Timbangan di pasar sebenarnya adalah realisasi dari bekerjanya hukum gravitasi. Artinya, ia bekerja mengikuti hukum yang menguasai seluruh jagat raya. Einstein mengatakan bahwa kekuatan yang paling dahsyat terdapat pada benda kecil, yaitu atom bersama dengan atom kemudian berangkulan satu sama lain dan menjadi benda-benda yang keras sekali, sedang kekuatan yang paling lemah justru menguasai seluruh jagat raya, yaitu gravitasi.

Timbangan, dengan begitu, bekerja karena hukum jagat raya. Barangsiapa yang curang dalam timbangan, sebetulnya ia melanggar hukum kosmos, hukum seluruh jagat raya, sehingga menimbulkan dosa besar sekali, yaitu dosa ketidakadilan. Program-program ad hoc-nya memiliki wujud banyak sekali, seperti menyantuni anak yatim, mendirikan rumah jompo, dan seterusnya, yang semuanya berada dalam target menegakkan keadilan sosial. Program-program itu sulit dicapai karena umumnya orang tidak mau melakukannya. Dalam beragama, manusia biasanya mengambil yang paling gampang meskipun dengan risiko disalahpahami. Misalnya shalat; naik haji, yang sekarang ada fasilitas-fasilitas VIP, bahkan ada restoran KFC, dan sebagainya. Pendeknya, Makkah sekarang ini mirip sekali dengan Paris. Tetapi Al-Quran mengatakan, Tetapi dia tak menempuh jalan yang terjal. Dan apa yang akan menjelaskan kepadamu apa jalan yang terjal? (Yaitu) membebaskan perbudakan. Atau memberi makan dalam sehari orang yang dalam kelaparan. Anak yatim yang dalam pertalian kerabat. Atau orang miskin (bergelimang) di atas debu (Q., 90: 11-16). Terjemahan kontemporernya kemungkinan adalah, membebaskan orang dari belenggu kemiskinan struktural; atau, memberi makan pada waktu kesulitan makanan; atau juga, menyantuni orang-orang yang tidur di tanah dan di kolong jembatan.
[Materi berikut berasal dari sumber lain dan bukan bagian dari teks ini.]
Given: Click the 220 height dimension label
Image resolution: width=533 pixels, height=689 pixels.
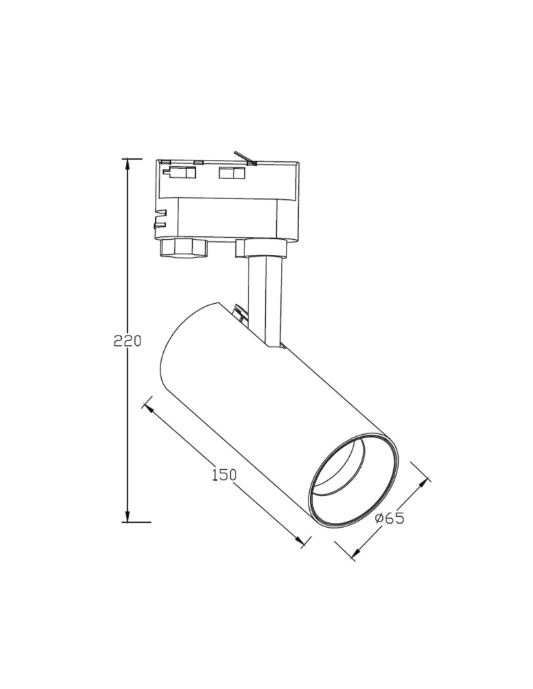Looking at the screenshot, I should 127,340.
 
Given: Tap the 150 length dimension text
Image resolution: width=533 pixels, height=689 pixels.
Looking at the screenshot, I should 224,474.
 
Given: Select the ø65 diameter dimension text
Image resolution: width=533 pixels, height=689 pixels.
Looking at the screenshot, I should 390,518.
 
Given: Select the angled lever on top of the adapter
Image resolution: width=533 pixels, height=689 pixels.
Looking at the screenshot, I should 244,158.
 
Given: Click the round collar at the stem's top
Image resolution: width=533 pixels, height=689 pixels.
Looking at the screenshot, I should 261,248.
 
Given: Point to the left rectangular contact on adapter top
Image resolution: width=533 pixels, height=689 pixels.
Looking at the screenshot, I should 180,173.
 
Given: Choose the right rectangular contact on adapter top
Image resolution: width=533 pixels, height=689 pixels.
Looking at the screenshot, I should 231,174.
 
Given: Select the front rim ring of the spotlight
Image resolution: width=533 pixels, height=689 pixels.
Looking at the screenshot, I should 353,482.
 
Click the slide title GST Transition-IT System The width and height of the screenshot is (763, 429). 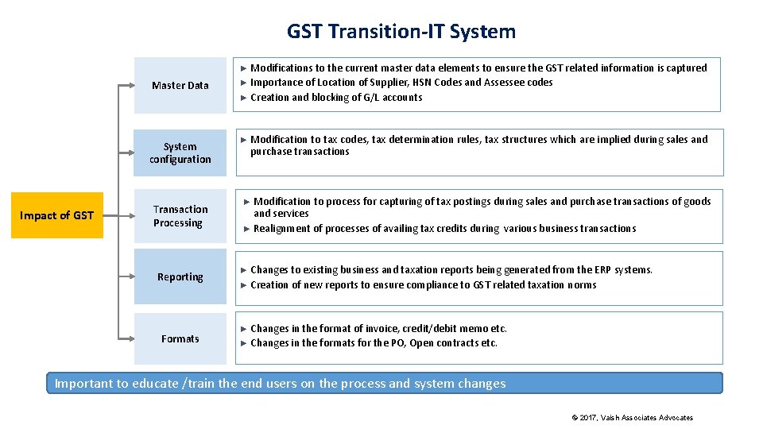[x=401, y=31]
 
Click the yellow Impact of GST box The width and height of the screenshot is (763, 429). [x=56, y=215]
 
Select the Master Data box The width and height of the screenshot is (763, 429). [x=180, y=85]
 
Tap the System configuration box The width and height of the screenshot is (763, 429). [x=180, y=153]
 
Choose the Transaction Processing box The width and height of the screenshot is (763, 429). [x=180, y=216]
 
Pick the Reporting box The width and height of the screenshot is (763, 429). [x=180, y=277]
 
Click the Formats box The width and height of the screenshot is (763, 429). [x=180, y=338]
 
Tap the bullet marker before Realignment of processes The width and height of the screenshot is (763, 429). [x=247, y=229]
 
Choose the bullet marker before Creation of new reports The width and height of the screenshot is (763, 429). [x=244, y=285]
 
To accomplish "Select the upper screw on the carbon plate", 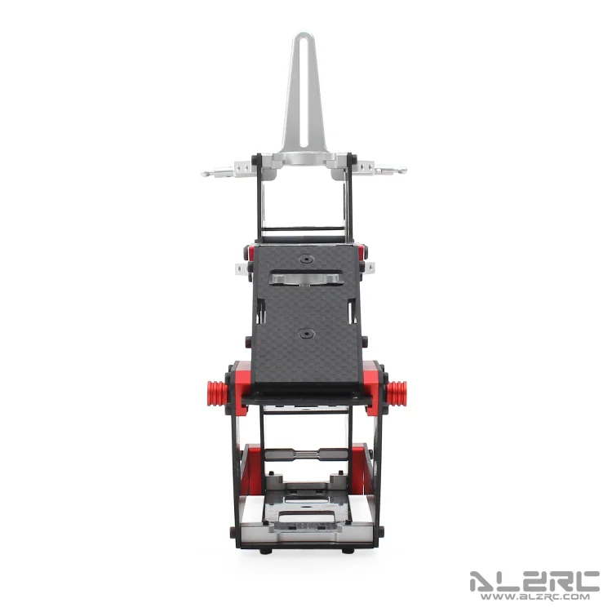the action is pyautogui.click(x=306, y=259).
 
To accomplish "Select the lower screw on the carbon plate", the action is pyautogui.click(x=306, y=334).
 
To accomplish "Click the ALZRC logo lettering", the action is pyautogui.click(x=534, y=582).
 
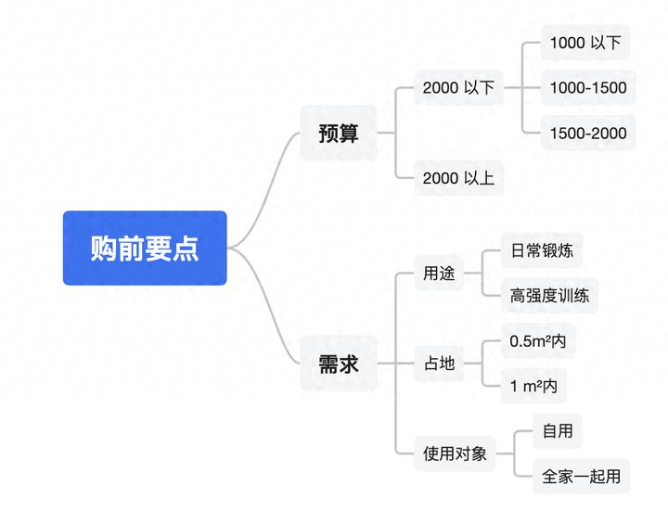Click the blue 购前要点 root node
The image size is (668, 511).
point(145,248)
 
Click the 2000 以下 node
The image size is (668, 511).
point(458,88)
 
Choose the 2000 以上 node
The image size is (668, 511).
point(458,177)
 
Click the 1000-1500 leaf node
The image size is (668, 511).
point(587,88)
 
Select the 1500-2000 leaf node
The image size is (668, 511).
point(587,133)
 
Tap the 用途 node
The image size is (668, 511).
point(439,274)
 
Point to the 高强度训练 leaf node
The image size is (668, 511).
point(548,296)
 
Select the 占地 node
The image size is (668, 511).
point(439,364)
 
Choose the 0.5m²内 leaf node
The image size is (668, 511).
point(537,341)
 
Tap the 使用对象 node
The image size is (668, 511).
point(455,454)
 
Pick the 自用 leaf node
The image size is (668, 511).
point(558,431)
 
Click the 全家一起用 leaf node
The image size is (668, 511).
point(581,477)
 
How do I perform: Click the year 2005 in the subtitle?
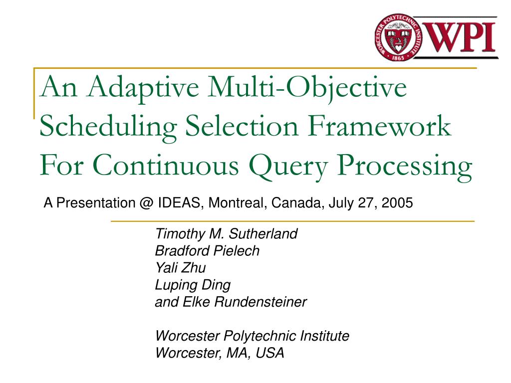coord(399,203)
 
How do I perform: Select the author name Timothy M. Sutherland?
coord(226,234)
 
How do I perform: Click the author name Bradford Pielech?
coord(207,251)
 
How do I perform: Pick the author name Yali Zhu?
coord(180,268)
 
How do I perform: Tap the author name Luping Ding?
coord(193,285)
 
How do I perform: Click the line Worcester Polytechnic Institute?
coord(252,336)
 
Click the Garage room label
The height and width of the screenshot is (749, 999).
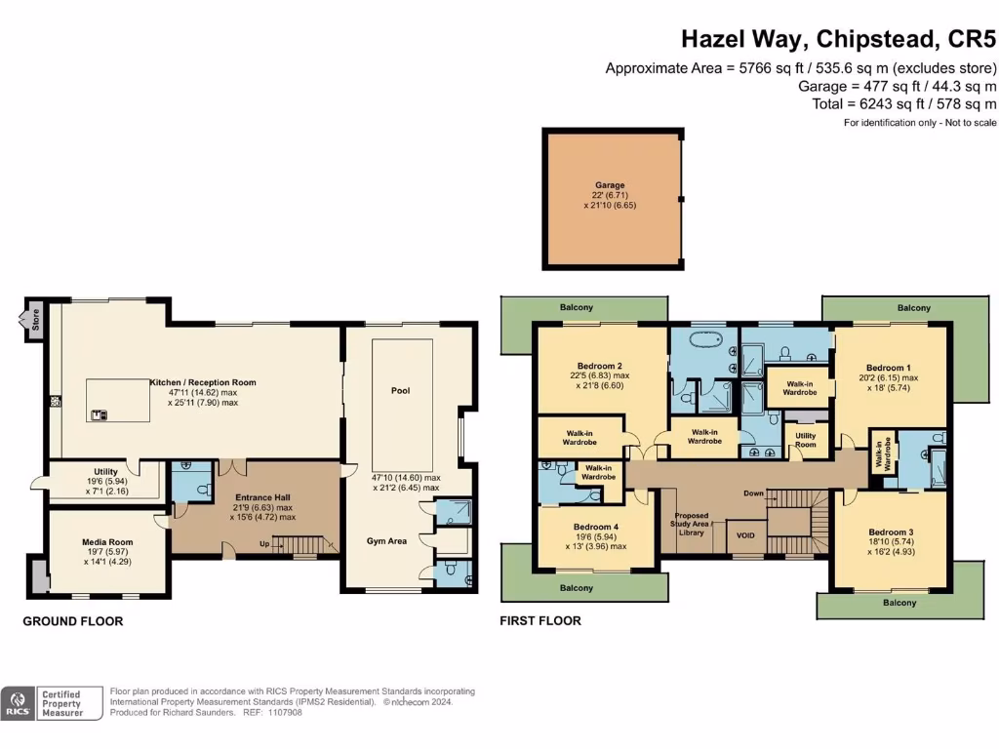click(610, 184)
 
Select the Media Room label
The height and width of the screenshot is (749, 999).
click(106, 542)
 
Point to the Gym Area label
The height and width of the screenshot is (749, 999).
click(387, 540)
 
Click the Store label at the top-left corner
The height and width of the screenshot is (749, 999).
click(35, 321)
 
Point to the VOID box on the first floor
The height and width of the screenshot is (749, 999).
click(746, 535)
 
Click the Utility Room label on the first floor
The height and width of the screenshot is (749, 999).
click(806, 440)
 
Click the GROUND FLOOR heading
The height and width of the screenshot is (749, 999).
click(73, 621)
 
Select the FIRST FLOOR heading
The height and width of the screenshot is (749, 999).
click(540, 621)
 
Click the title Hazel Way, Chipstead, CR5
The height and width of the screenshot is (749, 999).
click(838, 40)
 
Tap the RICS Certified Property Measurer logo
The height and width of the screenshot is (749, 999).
click(53, 702)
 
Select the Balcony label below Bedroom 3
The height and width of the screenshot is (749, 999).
click(900, 603)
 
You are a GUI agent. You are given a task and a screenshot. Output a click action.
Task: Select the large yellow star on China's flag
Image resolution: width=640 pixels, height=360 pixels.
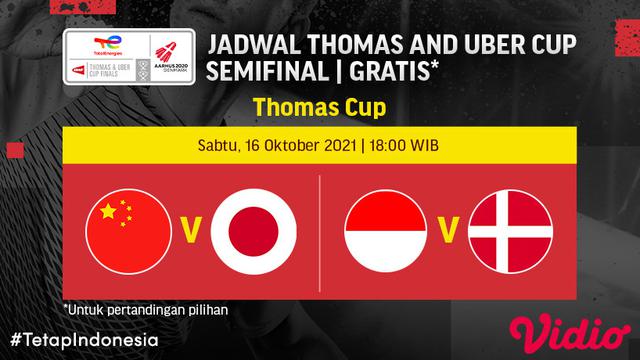[107, 213]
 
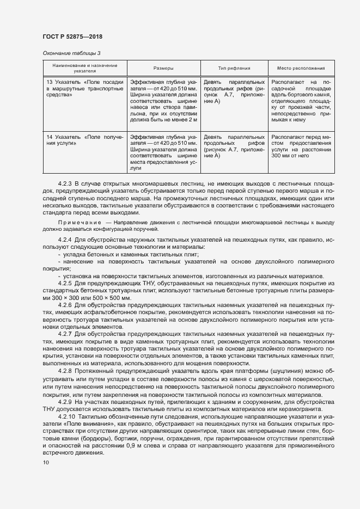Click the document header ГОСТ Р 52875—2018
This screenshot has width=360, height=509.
pyautogui.click(x=72, y=36)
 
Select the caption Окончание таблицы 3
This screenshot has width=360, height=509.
pyautogui.click(x=71, y=53)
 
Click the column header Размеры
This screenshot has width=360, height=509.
pyautogui.click(x=163, y=69)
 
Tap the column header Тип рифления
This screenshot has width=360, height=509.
pyautogui.click(x=234, y=69)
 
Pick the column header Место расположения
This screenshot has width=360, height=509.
pyautogui.click(x=301, y=69)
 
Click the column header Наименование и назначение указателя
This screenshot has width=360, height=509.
pyautogui.click(x=84, y=68)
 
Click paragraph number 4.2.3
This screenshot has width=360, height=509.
pyautogui.click(x=65, y=184)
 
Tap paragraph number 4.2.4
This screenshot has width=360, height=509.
pyautogui.click(x=65, y=240)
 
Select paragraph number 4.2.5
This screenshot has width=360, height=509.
pyautogui.click(x=65, y=284)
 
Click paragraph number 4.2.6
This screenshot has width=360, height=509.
pyautogui.click(x=65, y=305)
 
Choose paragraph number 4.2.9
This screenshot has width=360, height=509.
pyautogui.click(x=65, y=401)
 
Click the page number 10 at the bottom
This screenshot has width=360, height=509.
pyautogui.click(x=45, y=463)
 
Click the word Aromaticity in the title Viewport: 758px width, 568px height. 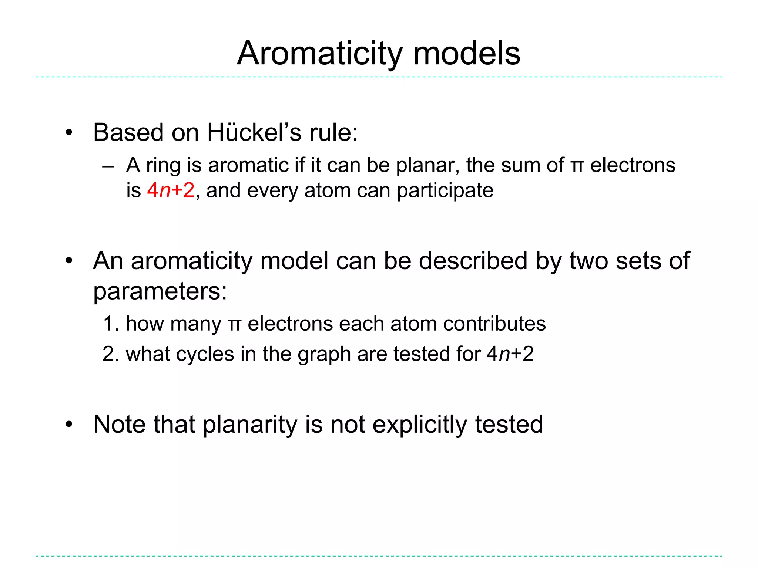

Dalam masalah ini, orang Islam mungkin harus mengelus dada, mengapa misalnya hadiah Nobel diberikan kepada Ibu Theressa, orang yang persis seperti digambarkan dalam Al-Quran. Orang Islam belum ada yang mendapatkan hadiah Nobel semacam itu. Sebetulnya itulah yang disebut aqabah, jalan yang sulit. Sementara itu, keberagamaan kita sekarang ini cenderung memilih yang gampang-gampang saja, padahal Tuhan menggugat kita. Ini yang kita kaitkan dengan masalah keadilan.

Dari sudut pandang ini pula, kita bisa memahami mengapa Baghdad jatuh atau mengapa seluruh dunia Islam dijajah, kecuali Afghanistan (yang terakhir ini memang bisa berbangga karena mereka adalah bangsa Muslim yang tidak pernah dijajah, tetapi juga yang paling mundur dan paling rusak sekarang ini). Dari sinilah harus dilihat beroperasinya sunnatullah, yang harus dipelajari dalam sejarah.